● **YOUR TASK**
Set down the data verbatim, starting with the line that contains "Where should I click to: Enable" and going on through the line that contains "Where should I click to: Select", both ends included.

● **EXERCISE MATERIALS**
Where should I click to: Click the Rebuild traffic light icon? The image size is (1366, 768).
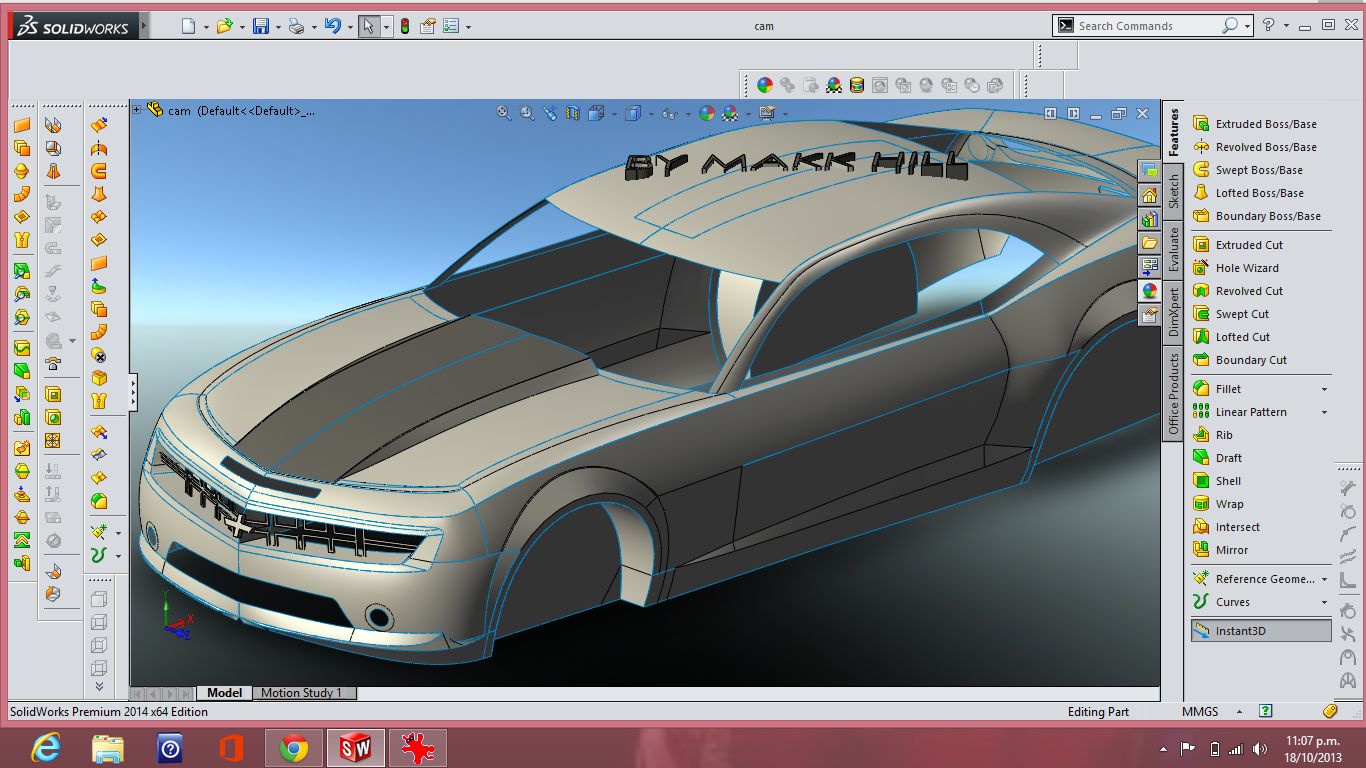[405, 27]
--
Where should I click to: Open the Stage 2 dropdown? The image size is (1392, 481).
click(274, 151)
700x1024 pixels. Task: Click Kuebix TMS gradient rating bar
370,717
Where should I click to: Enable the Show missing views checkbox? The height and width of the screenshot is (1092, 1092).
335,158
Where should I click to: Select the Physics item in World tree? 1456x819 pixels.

● **COMPLETED TASK**
Where should I click to: Enable the Show missing views checkbox? The height and width of the screenshot is (1092, 1092).
335,158
Where should I click to: Select the Physics item in World tree? 1456x819 pixels.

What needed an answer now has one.